|Photo: Sheri Mizumori|
In the past year, the Psychology Department made major progress toward a very exciting future, despite the recent economic challenges. This was made possible because of the adaptive and visionary actions on the part of our entire team of faculty, students, and staff. Faculty have shown creative solutions in the laboratory and in the classroom when budget cuts were at their peak. They continued to receive impressive grant support for research that has important impact on our community as well as the advancement of science and knowledge. The high quality and energy of our graduate and undergraduate students has not faltered; in fact some students have worked together with faculty to create new opportunities for advancement in the classroom and in research. The quality of our staff is beyond exceptional as they have continued to provide outstanding support for faculty and students. In fact our department administrator, Michele Jacobs, was nominated for the prestigious University of Washington Distinguished Staff Award. Thus, the strength and dedication of our entire Psychology family has resulted in the following notable advances this year.
We continue to develop new mechanisms that enable our research findings to quickly impact a broad range of issues of concern to the local community. This year’s series of three Edwards Public Lectures on ‘Understanding Brains and Behavior’ described how brain science and behavioral analyses combine to provide new insight into the biological underpinnings of behavior - insights that can spawn new treatments for behavioral disorders. These lectures are free to the public, and this year we experienced record breaking success in terms of audience attendance. Psychology Professor Wendy Stone (Director of the Autism Center) brought autism research directly to the public for discussion. Our Center for Child and Family Well Being launched a successful series of “Research to Real World” workshops that bring together community leaders and researchers to discuss solutions to some of the most pressing issues facing our children. Professor Yuichi Shoda continued to spearhead our department’s collaborative effort to bring world renown researchers of childhood learning in direct conversation with parents, teachers, and administrators of the Evergreen School. A number of our faculty also demonstrated how psychological science is directly relevant to youth. Also featured in this issue is an example of how a long time supporter of our department has helped to bring our research and professional expertise to bear on specific issues of concern to the Makah tribe.
Psychology is an inherently interdisciplinary science since multiple factors are known to impact behavior. I am very excited to announce that we hired three fabulous new faculty who not only build on existing strengths of our current clinical and developmental areas, but they will also significantly enhance our ability to build new bridges to interested research groups across campus.

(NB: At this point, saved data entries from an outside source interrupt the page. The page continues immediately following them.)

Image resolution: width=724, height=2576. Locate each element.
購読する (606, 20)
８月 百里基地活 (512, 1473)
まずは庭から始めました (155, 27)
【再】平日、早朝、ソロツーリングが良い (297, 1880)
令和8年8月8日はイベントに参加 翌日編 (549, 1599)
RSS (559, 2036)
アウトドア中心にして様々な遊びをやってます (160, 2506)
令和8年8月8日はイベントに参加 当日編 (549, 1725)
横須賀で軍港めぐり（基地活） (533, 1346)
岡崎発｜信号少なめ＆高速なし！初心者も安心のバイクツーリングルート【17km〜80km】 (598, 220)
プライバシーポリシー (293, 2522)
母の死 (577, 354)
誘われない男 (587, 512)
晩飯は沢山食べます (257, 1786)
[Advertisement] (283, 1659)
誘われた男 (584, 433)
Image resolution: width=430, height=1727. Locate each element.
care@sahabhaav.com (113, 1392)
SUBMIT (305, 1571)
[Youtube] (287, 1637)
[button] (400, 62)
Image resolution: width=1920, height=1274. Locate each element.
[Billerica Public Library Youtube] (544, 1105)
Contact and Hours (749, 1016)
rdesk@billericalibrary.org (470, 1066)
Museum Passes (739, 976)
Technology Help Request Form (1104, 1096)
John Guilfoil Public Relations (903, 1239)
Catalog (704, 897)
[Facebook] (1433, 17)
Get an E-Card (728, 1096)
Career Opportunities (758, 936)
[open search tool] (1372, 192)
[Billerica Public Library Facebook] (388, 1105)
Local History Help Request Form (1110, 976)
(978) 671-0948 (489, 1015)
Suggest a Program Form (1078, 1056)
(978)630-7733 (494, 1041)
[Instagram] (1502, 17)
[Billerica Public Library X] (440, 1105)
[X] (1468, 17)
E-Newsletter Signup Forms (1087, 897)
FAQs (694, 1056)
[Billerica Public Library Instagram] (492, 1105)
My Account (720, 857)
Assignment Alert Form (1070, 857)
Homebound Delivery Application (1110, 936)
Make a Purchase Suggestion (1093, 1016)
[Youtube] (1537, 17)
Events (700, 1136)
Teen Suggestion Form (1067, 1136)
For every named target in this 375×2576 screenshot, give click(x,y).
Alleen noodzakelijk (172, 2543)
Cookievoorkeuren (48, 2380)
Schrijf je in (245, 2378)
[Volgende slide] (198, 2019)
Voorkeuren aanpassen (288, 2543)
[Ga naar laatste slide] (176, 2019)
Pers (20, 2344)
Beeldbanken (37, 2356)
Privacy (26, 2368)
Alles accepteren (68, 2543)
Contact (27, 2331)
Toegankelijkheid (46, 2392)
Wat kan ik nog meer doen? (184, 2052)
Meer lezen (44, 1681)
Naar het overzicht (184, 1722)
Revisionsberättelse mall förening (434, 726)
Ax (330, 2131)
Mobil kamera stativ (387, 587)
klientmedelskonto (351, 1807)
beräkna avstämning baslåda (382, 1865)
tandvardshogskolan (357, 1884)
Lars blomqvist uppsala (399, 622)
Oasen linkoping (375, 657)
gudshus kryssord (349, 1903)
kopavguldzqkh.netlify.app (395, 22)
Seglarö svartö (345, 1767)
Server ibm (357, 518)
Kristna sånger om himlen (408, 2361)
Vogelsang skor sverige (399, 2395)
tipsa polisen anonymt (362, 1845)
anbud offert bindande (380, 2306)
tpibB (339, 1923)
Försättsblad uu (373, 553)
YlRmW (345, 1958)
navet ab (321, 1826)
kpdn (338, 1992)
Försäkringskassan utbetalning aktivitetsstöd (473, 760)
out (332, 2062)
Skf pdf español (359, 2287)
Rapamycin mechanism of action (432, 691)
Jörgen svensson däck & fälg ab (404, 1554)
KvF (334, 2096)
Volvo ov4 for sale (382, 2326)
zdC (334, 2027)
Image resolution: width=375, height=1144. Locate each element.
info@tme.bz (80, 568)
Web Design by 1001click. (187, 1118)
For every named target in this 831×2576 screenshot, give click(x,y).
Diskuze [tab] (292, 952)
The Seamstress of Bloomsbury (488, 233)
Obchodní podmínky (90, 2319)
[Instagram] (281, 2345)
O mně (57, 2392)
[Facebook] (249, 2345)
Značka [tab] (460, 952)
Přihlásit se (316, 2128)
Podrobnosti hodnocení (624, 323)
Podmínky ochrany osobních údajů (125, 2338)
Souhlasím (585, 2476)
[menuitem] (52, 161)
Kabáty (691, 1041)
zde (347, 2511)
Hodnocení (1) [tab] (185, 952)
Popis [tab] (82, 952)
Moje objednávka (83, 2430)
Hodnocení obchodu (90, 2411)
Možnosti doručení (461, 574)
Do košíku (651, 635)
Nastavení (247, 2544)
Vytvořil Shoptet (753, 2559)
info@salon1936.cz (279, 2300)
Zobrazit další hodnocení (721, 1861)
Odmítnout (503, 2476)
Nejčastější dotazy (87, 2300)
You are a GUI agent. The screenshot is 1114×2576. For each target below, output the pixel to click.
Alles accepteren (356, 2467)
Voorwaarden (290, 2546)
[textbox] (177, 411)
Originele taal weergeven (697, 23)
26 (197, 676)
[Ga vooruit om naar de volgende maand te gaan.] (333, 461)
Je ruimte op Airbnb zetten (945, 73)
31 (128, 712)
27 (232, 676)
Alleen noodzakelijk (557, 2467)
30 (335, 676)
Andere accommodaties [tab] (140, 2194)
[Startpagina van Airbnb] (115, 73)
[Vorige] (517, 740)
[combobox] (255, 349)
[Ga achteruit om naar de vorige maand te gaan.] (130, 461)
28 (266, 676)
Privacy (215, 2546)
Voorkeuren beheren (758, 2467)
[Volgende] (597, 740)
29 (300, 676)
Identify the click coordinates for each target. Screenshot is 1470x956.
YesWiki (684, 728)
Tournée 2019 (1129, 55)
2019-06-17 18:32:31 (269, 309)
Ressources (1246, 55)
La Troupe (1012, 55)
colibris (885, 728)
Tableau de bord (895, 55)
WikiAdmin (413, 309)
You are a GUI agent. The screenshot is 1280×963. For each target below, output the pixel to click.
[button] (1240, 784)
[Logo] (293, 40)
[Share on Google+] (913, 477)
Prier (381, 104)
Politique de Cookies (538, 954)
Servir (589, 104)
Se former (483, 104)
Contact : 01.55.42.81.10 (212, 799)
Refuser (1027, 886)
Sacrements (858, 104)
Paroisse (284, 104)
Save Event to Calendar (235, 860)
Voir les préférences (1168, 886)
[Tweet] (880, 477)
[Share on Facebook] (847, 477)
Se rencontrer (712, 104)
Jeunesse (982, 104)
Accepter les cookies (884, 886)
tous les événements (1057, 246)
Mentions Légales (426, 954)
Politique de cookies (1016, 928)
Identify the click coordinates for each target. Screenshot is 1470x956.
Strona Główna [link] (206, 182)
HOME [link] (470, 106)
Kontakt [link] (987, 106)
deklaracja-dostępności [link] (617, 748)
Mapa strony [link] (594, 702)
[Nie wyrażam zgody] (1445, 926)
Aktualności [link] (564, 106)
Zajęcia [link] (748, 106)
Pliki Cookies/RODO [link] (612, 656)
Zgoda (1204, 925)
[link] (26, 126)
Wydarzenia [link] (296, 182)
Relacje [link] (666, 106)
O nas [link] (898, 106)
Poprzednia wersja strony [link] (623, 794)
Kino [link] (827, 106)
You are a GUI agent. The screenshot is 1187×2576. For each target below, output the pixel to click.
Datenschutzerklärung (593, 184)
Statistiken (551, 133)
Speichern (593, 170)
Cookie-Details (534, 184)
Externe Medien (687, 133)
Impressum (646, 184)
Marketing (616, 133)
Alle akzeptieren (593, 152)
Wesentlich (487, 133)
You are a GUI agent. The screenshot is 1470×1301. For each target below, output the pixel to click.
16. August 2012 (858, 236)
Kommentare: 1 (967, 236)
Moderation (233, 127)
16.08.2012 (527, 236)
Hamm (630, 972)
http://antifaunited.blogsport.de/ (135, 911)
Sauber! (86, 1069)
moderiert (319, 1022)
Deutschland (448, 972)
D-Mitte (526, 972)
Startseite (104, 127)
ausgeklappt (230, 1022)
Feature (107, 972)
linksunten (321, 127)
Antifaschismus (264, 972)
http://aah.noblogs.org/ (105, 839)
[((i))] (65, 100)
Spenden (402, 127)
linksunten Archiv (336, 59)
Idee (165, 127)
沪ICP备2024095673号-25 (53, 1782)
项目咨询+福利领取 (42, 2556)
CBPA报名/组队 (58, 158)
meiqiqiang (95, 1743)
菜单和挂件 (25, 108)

Generally speaking, Drs. Shannon Dorsey and Katie McLaughlin are interested in issues related to child trauma from social, developmental, cognitive and neuroscience perspectives. Their work is expected to have direct impact at the local, national, and global levels. Dr. Kristina Olson studies social influences on cognitive development, especially as related to social attitudes as a function of social class. Future newsletters will provide more details about each of our new faculty members as they arrive at the University of Washington.
It is exciting that this year we were able to grow our undergraduate program. We enhanced the already wide array of courses available to both psychology majors and nonmajors, in part by hiring two award winning full time lecturers, Drs. Debra Chun and Ann Voorhies. New courses were added and we were able to offer existing courses more often. The Psychology Department Honors Program (led by Dr. Miriam Bassok) places students into active research settings, and the number of student in the Honors Program grew to an all time high! Psychology also continued to offer the largest number of research credit hours compared to any other departments on campus. It is thrilling to see our students put into practice knowledge gained in the classroom. In this newsletter we feature some of the individual successes of our undergraduate students.
It has been a thrilling year, and I very much look forward to seeing continued growth next year. Until then, I hope you and yours have a wonderful summer!